TP is not amenable to in vitro culture-the most sensitive and specific method is identification by dark-ground microscopy. Organisms may be found in variable numbers from primary chancres and the mucous patches of secondary lesions. Individuals with either primary or secondary disease are highly infectious. Serological tests used in diagnosis are either treponemal specific or non-specific. Three main tests are used routinely:
1 The VDRL (Venereal Disease Reference Laboratory) is non-specific but is a useful screening test, becoming positive within 3-4 weeks of the primary infection. It generally becomes negative by 6 months after treatment. It is a quantifiable test which can be used to monitor treatment efficacy and is helpful in assessing disease activity. The VDRL may also become negative in untreated patients (50% of patients with late stage syphilis). False-positive results may occur in other conditions particularly: infectious mononucleosis, hepatitis, Mycoplasma infections, some protozoal infections, cirrhosis, malignancy, autoimmune disease and chronic infections.
2 T. pallidum haemagglutination assay (TPHA) and fluorescent treponema antibodies absorbed (FTA-ABS) test are both highly specific for treponemal disease but will not differentiate between syphilis and other conditions such as yaws.
3 The FTA-ABS test is positive in more than 90% of patients with primary infection and in all patients with latent and late syphilis. It remains positive for life, even after treatment.
All serological investigations may be negative in early primary syphilis. The diagnosis will then hinge on positive dark-ground microscopy and treatment should not be delayed if serological tests are negative in such situations. In certain cases examination of the CSF for evidence of neurosyphilis and a chest X-ray to determine the extent of cardiovascular disease will be indicated.

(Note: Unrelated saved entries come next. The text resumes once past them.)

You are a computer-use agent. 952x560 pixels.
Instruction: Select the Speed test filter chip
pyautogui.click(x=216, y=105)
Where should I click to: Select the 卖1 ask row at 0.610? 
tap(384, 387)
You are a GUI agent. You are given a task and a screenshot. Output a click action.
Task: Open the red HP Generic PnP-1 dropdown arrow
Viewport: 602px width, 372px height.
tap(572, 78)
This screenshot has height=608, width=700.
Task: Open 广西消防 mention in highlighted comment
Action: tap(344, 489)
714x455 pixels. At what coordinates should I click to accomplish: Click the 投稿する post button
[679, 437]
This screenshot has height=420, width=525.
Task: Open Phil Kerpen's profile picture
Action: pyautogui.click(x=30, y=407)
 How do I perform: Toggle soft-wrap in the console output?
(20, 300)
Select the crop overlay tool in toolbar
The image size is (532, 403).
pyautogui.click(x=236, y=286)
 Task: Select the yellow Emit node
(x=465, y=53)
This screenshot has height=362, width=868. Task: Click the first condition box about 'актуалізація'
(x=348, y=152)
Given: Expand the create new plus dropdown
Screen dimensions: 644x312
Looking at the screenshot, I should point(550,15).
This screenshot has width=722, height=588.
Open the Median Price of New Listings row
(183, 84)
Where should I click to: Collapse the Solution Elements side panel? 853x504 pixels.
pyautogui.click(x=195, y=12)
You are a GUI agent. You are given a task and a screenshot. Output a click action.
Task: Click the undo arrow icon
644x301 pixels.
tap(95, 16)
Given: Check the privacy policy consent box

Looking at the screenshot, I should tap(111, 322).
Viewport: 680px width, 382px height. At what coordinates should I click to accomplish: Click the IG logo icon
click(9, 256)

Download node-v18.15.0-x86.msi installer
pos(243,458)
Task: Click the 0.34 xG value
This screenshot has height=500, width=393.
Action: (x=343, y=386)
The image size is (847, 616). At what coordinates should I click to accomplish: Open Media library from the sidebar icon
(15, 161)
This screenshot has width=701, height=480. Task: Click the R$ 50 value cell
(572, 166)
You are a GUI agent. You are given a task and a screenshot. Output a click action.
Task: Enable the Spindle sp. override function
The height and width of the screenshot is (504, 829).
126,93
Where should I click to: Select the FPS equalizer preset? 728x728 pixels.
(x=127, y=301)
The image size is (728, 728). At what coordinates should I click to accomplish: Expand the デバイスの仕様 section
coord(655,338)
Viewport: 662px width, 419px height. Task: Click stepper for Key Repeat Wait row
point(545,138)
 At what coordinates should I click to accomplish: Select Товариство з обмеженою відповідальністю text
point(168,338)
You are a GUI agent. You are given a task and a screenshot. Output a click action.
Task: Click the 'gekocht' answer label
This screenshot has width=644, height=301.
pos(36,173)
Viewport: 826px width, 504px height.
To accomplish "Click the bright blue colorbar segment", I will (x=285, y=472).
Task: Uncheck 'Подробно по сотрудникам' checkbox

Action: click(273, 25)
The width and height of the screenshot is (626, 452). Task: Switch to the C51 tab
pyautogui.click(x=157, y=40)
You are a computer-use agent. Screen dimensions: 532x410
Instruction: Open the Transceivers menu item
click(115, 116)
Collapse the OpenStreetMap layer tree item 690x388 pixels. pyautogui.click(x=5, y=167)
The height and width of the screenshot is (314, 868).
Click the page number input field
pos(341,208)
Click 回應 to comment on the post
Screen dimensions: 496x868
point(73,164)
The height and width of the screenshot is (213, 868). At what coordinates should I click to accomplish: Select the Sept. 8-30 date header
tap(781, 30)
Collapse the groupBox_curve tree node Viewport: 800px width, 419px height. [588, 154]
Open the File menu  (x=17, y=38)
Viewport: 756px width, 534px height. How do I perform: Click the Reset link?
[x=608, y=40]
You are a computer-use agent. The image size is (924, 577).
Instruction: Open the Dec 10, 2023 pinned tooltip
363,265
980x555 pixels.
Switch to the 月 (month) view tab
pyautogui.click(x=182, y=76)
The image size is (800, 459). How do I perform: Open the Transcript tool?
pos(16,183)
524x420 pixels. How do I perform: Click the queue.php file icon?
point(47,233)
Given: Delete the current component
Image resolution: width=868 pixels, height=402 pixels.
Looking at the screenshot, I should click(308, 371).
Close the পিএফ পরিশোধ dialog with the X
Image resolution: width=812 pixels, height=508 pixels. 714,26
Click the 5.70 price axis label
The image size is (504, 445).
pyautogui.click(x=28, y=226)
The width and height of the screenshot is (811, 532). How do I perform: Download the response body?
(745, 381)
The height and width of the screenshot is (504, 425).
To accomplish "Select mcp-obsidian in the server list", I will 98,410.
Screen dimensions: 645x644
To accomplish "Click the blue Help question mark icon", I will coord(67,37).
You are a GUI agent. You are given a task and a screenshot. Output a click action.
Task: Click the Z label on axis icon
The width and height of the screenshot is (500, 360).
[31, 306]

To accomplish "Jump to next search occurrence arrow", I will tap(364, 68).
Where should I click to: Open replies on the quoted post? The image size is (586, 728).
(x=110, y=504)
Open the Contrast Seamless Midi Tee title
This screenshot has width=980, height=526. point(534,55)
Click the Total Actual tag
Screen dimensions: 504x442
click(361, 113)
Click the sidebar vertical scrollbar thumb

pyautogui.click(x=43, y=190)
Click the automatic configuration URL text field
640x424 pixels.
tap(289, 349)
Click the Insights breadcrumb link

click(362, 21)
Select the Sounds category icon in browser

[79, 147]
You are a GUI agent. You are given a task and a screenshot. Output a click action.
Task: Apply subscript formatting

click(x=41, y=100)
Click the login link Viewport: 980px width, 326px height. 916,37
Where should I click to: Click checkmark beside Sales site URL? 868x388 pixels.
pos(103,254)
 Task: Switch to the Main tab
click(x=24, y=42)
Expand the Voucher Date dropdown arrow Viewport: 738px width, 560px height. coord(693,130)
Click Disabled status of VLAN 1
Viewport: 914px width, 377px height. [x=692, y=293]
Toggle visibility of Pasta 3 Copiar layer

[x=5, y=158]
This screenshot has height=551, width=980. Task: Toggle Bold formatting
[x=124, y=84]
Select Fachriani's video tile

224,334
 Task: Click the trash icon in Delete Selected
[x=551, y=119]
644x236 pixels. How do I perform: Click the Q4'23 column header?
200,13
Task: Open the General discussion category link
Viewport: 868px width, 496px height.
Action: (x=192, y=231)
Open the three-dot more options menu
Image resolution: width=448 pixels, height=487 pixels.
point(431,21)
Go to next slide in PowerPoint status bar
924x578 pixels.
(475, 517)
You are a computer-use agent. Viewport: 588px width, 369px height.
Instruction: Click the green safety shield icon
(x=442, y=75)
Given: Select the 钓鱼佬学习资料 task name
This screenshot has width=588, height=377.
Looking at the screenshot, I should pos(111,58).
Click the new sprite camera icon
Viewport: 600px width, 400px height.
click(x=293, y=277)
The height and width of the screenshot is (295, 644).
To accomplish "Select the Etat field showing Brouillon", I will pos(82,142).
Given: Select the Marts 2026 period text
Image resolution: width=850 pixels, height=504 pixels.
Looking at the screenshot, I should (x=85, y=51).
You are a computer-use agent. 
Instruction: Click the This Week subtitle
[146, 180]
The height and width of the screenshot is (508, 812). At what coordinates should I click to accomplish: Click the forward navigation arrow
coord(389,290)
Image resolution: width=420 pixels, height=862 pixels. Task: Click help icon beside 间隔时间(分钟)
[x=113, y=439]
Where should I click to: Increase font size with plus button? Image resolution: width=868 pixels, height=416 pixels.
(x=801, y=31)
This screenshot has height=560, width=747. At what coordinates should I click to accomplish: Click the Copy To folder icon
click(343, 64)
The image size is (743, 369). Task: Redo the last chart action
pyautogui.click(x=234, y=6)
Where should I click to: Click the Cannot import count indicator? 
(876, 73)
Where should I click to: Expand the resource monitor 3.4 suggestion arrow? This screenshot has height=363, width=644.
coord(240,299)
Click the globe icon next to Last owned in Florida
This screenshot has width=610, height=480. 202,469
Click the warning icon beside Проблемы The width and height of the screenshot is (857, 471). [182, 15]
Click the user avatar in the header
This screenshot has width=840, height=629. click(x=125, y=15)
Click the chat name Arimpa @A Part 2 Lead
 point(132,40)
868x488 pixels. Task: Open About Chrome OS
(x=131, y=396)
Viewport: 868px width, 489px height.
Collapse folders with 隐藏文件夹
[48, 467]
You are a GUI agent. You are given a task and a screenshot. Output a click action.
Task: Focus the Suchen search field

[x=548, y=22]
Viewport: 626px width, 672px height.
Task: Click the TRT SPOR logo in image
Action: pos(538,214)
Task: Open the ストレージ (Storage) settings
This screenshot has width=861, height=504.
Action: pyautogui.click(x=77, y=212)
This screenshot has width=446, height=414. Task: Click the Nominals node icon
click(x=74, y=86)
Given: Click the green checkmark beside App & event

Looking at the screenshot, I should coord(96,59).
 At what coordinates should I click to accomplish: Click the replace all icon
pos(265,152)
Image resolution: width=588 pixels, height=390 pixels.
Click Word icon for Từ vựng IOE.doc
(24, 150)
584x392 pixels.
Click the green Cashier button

Early syphilis (primary or secondary) should be treated with long-acting procaine penicillin 1.2 g daily by intramuscular injection for 10 days. When compliance is in doubt, a single injection of benzathine penicillin 2.4 g will maintain adequate levels of drug for approximately 2 weeks. For late stage syphilis, particularly when there is cardiovascular or neurological involvement, the treatment course should be extended to 4 weeks. For patients sensitive to penicillin, either tetracycline or erythromycin may be given. Tetracycline is contraindicated in pregnancy. The Jarisch-Herxheimer reaction, which is due to release of endotoxin when large numbers of organisms are killed by antibiotics, is seen in 50% of patients with primary syphilis and up to 90% of patients with secondary syphilis. It occurs about 8 hours after the first injection and usually consists of mild fever, malaise and headache lasting several hours. In cardiovascular or neurosyphilis the reaction, although rare, may be severe and exacerbate the clinical manifestations. Prednisolone given for 24 hours prior to therapy ameliorates the reaction. Penicillin should not be withheld because of the Jarisch-Herxheimer reaction; since it is not a dose-related phenomenon, there is no value in giving a smaller dose.
The prognosis depends on the stage at which the infection is treated. Early and early latent syphilis have an excellent outlook but once extensive tissue damage has occurred in the later stages the damage will not be reversed although the process may be halted. Symptoms in cardiovascular and neurosyphilis may therefore persist. The sexual partners of all patients with early syphilis must be contacted and screened.
Chancroid or soft chancre is an acute STD caused by Haemophilus ducreyi. It is common in tropical areas of the world and is endemic in parts of Africa and Asia. Epidemiological studies in Africa have shown an association between genital ulcer disease, frequently chancroid, and the acquisition of HIV infection. A new urgency to control chancroid has resulted from these observations.
The incubation period is 4-7 days. An initial erythematous papular lesion forms which then breaks down into an ulcer. Several ulcers may merge to form giant serpiginous lesions. Ulcers appear most commonly on the prepuce and frenulum in men and may erode through tissues. In women the most commonly affected site is the vaginal entrance and the perineum. The lesions in women may go unnoticed. At the same time inguinal lymphadenopathy develops (usually unilateral) and may progress to form large buboes which can suppurate.
Chancroid must be differentiated from other genital ulcer diseases (see Table 1.36). Isolation of H. ducreyi in specialized culture media is definitive but difficult. Swabs hould be taken from the ulcer and material aspirated from the local lymph nodes for culture.
Increasing evidence is appearing of clinically significant plasmid-mediated antibiotic resistance of H. ducreyi. Cotrimoxazole and tetracyclines are the most commonly used agents but newer cephalosporins and quinolones are effective. All sexual partners should be seen and treated.